Brendan Rodgers has said there are no limits to his ambitions as Liverpool's boss, but believes it is asking too much for them to jump from seventh place to Premier League champions in a year.
Rodgers' side, who topped the table on Christmas Day, are arguably back in the title race after a thumping 5-1 win over Arsenal last Saturday.
That result allowed Chelsea, who are six points clear of Liverpool, to overtake the Gunners at the top of the table.
But Rodgers has maintained all season that his priority is a top-four finish and qualification for next season's Champions League.
Liverpool finished seventh in the Premier League last season, and the manager was quick to point out that no team in recent history had been champions of England after finishing so low the previous season.
The last team to make such a jump to win the title were Everton, who were seventh in the old First Division in 1984 and champions a year later.
Rodgers said: "There is self-belief here. I came here to challenge for titles, so there is no limit to our ambitions.
"I came to this great club hoping I would be here for a number of years in order to bring success and continue the great work that people such as Kenny [Dalglish] did here before I arrived.

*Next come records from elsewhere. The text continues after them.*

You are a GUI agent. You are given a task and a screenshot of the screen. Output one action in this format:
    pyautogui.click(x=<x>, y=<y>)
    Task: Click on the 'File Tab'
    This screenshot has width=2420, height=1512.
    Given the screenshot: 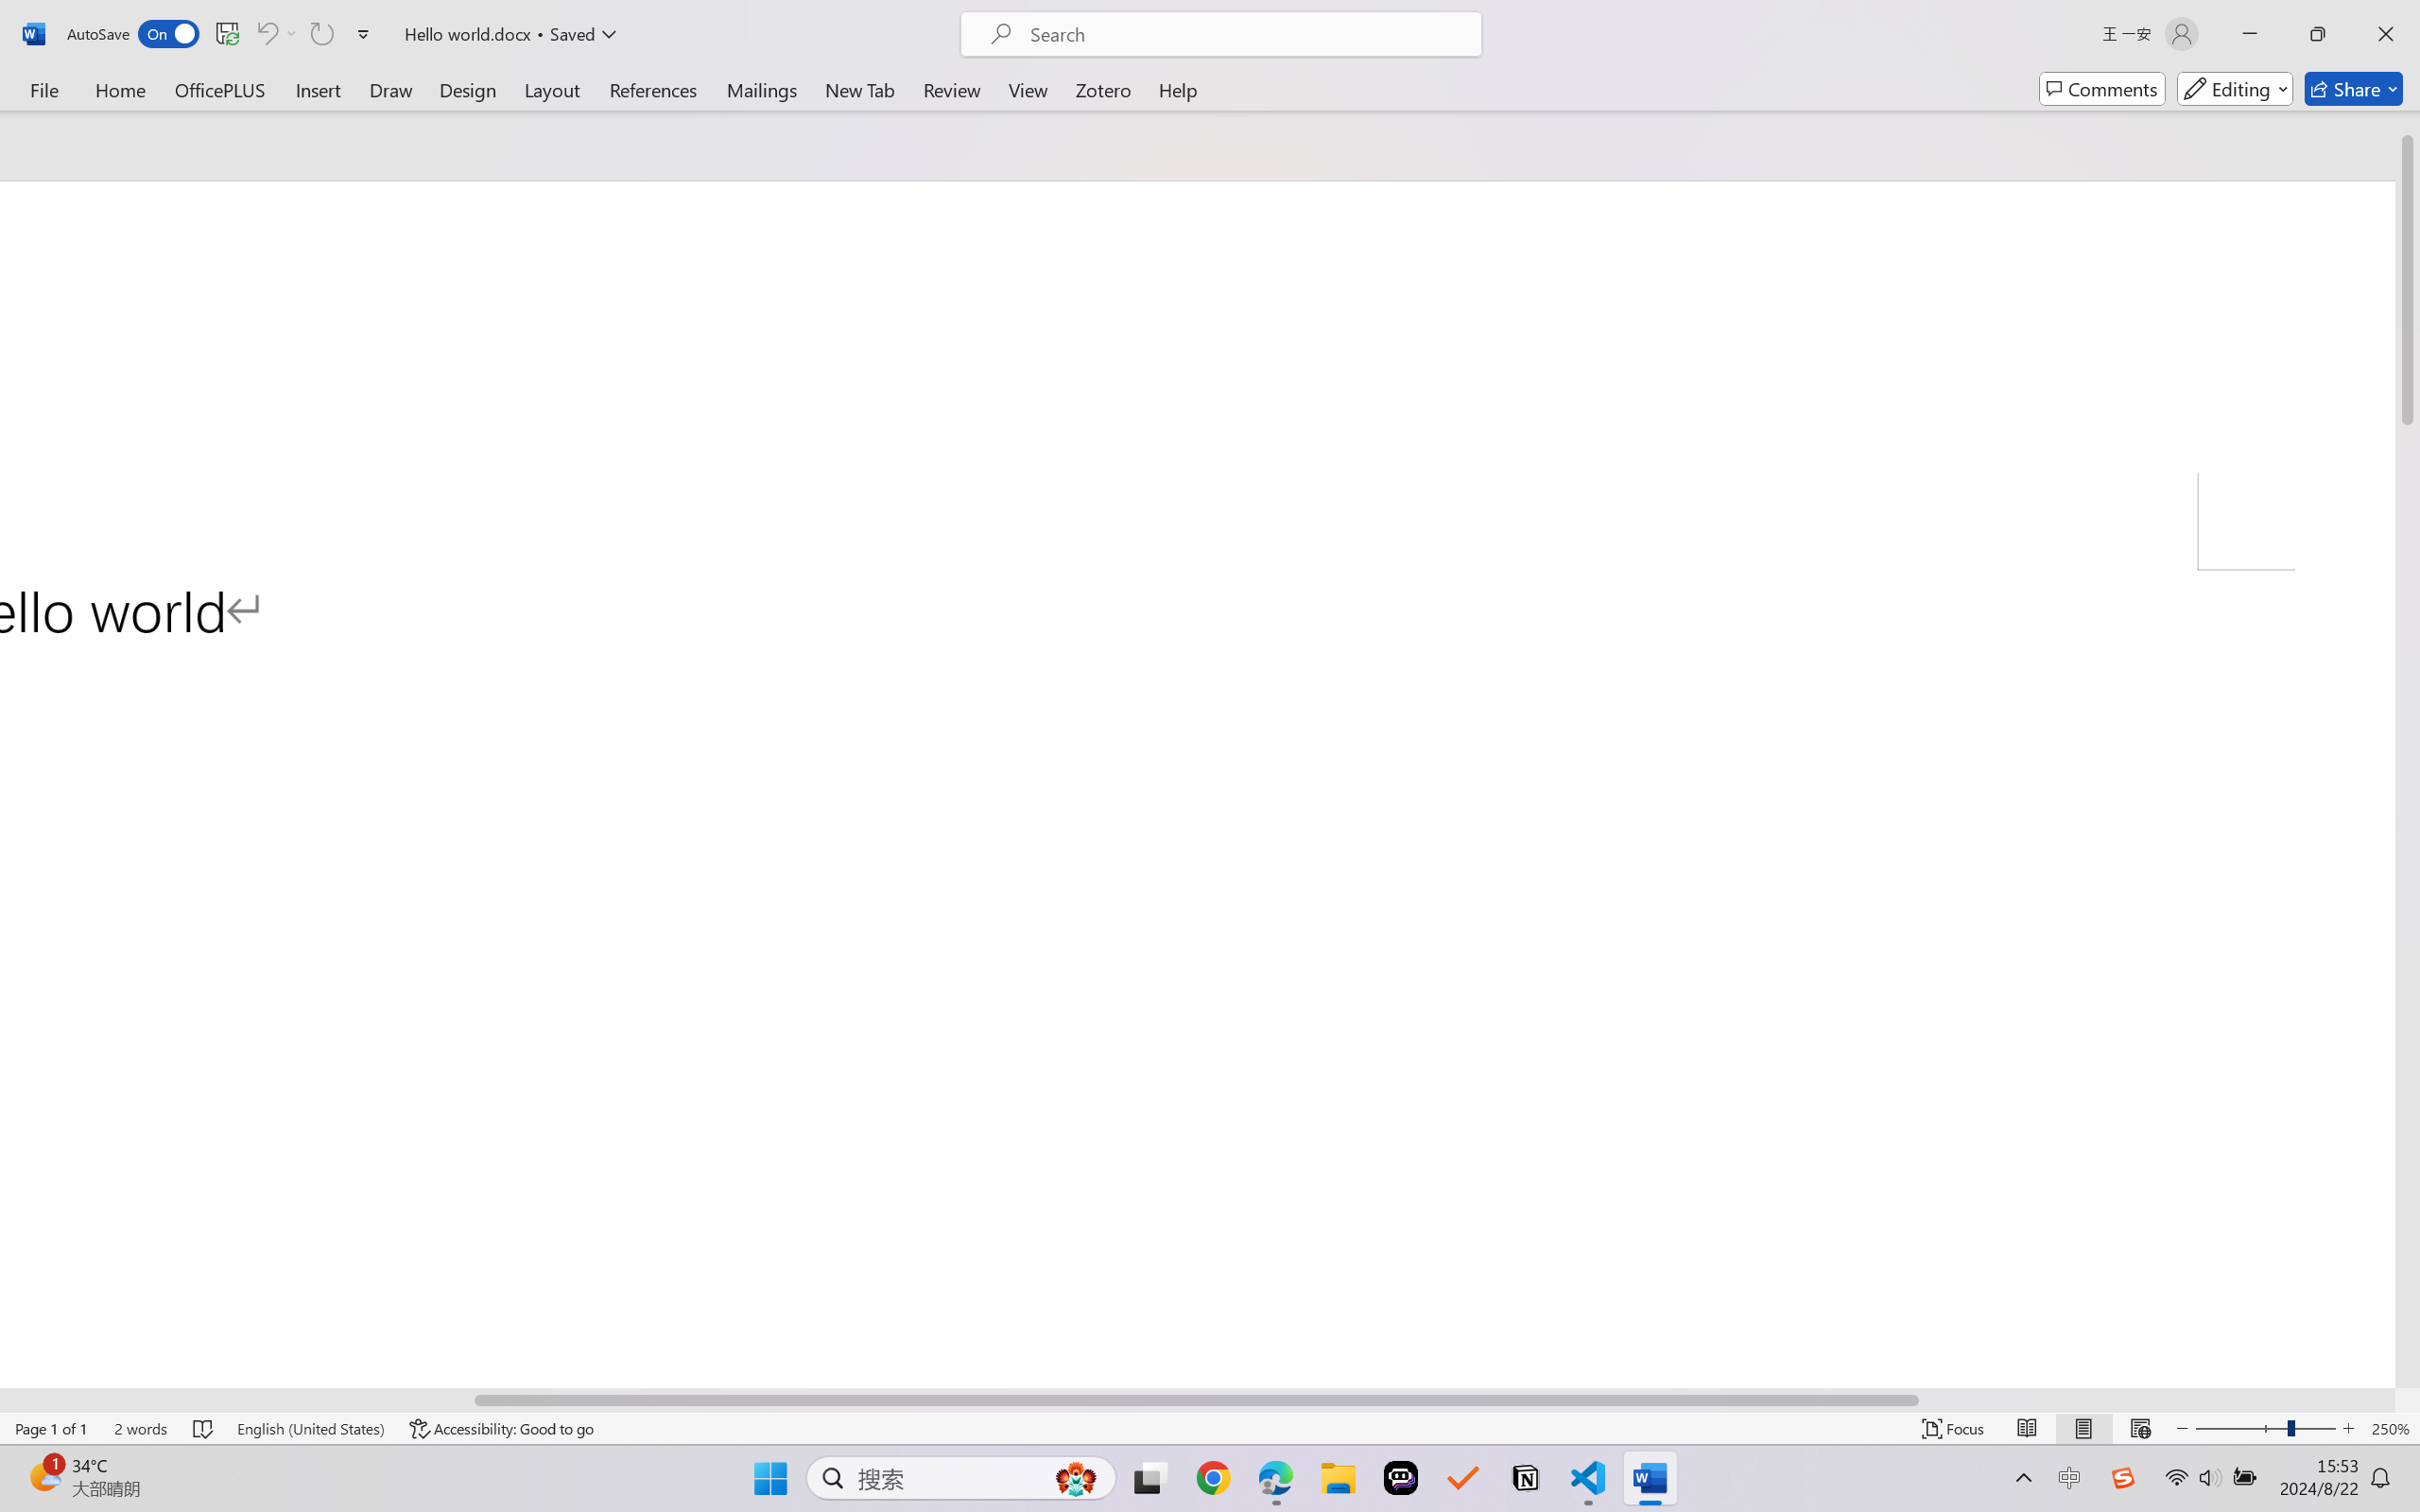 What is the action you would take?
    pyautogui.click(x=43, y=88)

"The momentum is building. I just think it's unprecedented to go from where we were last year -- seventh position [to the title]. I'm a realist.
"I'm very much full of optimism for this football club and the development of the team. I also have to be realistic, but that doesn't stop us fighting and wanting to be the best we can be. And at some point in my time here, we will be ready."
There has been much talk over the last week of how many horses there are in the title race, prompted by Jose Mourinho's comments a week ago.
Rodgers responded last Saturday by suggesting that Liverpool were no more than a foal, but speaking ahead of his side's Premier League trip to Fulham on Wednesday, he said: "I don't focus on the background noise that you guys [the media] try to create when you need a story. I won't talk about horses. I'll just talk about football."
He also dismissed the idea that Liverpool were at an advantage going into the closing 13 league games of the season because they are the only team in the top four without the distraction of European football.
"I haven't seen the facts anywhere to say that a team who haven't been involved in Europe have won the league," he said. "I've never seen that.
"The teams who are fighting for the Champions League places are in there because they have the strongest squads. It's all relative."
If Liverpool were to win the league this season, they would be the first team to do so with no European distractions at all since Leeds United in 1991-92.
He praised defender Martin Skrtel, who struck twice against Arsenal, saying: "His performance level, consistently, has been really high. He's up there with the top centre-halves, the very, very top centre-halves, in this league.
"I'm delighted for him because he's a good man, and he's shown that even if you're a top international player, if you're willing to learn and improve, you can. He's getting his rewards for it."